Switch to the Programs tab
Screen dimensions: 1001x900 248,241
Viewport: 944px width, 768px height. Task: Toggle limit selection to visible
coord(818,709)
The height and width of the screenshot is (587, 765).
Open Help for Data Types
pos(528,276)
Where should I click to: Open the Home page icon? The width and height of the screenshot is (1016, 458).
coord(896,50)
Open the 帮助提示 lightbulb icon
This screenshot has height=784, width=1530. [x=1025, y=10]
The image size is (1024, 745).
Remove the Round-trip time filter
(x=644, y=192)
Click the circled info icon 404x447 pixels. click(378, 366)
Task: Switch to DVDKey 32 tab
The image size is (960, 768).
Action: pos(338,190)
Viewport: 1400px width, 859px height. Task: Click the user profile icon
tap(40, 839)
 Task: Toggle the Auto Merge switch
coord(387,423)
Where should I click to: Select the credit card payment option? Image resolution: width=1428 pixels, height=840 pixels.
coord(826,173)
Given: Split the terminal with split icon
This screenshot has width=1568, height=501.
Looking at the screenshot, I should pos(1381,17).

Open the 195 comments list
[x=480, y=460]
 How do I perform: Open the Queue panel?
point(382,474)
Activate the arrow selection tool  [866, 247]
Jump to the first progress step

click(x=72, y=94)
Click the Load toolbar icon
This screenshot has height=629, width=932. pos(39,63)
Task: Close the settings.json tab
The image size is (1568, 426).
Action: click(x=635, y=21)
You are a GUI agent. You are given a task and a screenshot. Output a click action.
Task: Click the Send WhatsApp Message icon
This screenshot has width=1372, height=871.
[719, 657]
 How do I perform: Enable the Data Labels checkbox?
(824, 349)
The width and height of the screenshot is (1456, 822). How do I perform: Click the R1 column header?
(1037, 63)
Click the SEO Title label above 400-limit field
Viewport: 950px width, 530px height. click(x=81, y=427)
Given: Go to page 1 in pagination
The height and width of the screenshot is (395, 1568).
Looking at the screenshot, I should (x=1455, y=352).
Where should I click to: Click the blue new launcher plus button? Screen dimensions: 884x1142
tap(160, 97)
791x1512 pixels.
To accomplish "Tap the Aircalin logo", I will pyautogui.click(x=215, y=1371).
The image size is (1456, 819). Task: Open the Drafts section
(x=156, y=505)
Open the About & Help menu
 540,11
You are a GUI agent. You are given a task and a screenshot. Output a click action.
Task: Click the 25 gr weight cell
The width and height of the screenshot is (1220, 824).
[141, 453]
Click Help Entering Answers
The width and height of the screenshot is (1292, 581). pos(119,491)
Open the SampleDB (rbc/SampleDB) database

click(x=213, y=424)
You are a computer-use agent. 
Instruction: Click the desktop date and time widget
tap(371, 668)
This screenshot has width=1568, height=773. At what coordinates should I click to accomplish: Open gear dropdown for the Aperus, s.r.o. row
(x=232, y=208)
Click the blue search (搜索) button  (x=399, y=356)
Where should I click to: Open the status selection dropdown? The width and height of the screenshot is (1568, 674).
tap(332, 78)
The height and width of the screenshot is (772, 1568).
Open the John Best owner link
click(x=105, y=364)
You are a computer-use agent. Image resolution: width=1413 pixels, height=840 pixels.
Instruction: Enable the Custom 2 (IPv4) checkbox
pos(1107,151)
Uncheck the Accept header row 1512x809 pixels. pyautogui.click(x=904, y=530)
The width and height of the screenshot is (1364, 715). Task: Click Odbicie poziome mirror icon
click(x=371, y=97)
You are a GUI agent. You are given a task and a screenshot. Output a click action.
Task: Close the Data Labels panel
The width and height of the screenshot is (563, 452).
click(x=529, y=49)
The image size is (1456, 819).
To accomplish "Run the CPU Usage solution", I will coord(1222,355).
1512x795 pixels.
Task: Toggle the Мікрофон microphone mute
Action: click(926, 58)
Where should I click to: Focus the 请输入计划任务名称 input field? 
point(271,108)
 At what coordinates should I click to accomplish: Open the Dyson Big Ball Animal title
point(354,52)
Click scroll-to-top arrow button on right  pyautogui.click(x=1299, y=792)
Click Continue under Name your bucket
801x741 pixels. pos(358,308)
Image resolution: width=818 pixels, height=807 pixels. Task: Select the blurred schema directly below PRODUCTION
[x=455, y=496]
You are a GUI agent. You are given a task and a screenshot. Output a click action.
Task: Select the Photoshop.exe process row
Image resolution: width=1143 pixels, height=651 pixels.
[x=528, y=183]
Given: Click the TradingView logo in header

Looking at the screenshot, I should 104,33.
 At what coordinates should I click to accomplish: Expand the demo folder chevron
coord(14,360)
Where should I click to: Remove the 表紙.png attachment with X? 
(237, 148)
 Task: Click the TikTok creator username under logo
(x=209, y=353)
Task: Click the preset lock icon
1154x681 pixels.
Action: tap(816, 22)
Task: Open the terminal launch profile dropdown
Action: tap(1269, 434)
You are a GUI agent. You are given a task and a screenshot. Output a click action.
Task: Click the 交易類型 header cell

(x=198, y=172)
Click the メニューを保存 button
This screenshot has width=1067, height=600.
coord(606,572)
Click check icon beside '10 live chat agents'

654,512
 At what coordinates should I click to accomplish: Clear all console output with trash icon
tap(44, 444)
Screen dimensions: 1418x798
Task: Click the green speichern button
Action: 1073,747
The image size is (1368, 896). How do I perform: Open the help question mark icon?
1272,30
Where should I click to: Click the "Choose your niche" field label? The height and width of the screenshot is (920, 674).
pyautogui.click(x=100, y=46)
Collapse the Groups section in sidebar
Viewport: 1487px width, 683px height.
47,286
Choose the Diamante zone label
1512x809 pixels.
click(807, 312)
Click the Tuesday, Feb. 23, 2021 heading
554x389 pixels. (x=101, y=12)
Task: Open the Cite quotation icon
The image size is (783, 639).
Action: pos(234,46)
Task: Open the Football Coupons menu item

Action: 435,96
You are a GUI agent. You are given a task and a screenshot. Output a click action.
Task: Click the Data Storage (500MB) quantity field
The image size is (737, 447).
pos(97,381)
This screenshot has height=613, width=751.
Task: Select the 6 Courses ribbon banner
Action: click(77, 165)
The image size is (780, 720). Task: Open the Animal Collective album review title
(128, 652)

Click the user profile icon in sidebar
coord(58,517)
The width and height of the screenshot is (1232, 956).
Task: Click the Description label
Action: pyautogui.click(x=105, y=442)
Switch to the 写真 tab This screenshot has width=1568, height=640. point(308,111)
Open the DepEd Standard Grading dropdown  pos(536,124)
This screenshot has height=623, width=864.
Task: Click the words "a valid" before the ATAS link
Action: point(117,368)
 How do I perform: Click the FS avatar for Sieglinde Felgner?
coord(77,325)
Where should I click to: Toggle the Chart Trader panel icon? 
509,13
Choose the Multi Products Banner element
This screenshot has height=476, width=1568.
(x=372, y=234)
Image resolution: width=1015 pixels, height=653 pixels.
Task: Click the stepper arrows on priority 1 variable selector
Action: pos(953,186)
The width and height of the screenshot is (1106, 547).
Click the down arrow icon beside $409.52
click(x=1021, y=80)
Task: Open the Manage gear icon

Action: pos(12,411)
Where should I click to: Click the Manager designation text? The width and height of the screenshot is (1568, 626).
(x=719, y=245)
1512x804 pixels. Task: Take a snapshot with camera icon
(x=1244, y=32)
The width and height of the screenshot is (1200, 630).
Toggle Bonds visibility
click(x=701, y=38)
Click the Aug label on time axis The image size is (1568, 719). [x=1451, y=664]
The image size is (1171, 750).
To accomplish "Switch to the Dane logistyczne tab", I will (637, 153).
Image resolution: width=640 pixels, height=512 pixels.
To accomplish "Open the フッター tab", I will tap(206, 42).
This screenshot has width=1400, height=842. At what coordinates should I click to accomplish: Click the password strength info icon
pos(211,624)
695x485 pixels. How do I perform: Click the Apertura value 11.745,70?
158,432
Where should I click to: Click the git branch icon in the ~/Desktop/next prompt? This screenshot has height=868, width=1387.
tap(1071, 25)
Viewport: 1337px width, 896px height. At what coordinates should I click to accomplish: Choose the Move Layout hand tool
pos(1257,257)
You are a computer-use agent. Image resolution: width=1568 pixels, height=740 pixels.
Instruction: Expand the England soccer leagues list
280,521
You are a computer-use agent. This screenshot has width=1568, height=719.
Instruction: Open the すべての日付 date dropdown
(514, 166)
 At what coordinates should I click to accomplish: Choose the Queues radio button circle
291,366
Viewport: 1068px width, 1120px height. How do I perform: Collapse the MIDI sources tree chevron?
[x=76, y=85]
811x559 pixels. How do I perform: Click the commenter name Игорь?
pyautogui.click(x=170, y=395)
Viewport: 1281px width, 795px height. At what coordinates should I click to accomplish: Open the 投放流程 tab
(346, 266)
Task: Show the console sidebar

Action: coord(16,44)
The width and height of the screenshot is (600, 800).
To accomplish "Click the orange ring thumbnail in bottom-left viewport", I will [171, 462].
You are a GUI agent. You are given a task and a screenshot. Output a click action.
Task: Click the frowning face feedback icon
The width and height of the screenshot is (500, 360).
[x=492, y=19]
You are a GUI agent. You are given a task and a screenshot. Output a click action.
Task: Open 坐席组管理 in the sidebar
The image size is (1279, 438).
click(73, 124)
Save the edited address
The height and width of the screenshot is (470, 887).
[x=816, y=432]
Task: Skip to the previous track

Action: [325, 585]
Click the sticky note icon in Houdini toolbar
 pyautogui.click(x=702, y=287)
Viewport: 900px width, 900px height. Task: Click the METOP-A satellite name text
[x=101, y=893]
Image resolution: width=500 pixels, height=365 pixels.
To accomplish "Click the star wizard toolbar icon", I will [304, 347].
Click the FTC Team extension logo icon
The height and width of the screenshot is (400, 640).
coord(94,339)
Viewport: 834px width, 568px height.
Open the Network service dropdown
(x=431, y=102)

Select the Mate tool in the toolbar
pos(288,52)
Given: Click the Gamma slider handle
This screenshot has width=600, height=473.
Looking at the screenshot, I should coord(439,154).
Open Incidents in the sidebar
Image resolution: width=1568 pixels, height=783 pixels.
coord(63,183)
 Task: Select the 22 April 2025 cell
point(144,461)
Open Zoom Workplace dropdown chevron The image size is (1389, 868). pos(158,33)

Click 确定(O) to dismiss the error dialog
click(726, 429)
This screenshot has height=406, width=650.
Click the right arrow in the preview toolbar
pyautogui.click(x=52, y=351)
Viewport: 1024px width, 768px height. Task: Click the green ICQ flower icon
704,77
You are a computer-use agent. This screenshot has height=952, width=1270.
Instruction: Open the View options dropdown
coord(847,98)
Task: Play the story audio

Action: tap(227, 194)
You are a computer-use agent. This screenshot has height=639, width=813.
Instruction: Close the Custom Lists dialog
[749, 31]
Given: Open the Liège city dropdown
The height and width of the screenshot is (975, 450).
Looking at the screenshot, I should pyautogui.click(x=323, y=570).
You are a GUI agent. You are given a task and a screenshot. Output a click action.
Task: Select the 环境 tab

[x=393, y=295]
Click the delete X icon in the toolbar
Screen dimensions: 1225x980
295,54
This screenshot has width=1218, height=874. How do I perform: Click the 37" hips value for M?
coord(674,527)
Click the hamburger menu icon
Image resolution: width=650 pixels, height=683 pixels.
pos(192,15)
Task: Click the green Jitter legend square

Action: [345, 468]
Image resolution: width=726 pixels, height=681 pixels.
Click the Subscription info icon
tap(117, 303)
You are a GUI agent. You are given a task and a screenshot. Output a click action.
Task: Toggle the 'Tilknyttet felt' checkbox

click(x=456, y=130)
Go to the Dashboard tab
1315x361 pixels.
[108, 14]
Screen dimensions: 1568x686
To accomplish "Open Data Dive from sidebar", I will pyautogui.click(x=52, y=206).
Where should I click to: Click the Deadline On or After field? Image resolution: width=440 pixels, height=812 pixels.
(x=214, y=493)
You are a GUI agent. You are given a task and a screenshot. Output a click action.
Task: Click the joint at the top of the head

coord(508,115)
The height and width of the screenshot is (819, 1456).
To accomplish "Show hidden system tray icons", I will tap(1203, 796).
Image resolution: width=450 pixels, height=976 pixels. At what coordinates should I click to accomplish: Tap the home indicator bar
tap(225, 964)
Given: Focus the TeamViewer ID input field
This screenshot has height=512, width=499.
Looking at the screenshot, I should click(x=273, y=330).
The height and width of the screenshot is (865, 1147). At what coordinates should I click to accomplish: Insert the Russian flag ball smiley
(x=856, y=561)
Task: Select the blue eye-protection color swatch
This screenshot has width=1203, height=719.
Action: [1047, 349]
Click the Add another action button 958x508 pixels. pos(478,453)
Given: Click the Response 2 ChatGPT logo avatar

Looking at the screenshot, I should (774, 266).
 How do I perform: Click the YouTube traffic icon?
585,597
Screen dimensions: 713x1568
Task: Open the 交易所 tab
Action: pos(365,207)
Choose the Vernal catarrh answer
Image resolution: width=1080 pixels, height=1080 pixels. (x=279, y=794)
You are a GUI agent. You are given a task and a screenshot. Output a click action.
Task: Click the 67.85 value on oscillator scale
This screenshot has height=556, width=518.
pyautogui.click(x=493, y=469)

> Do this
Rewrite the part of the records that opens with the line containing "Where should I click to: Open the Home" and closes with the line containing "Click the circled". Substitute "Latency" for "Round-trip time" and keep every other detail of those lines the same.

> Exercise answer
Where should I click to: Open the Home page icon? The width and height of the screenshot is (1016, 458).
coord(896,50)
Open the 帮助提示 lightbulb icon
This screenshot has height=784, width=1530. [x=1025, y=10]
The image size is (1024, 745).
Remove the Latency filter
(x=644, y=192)
Click the circled info icon 404x447 pixels. click(378, 366)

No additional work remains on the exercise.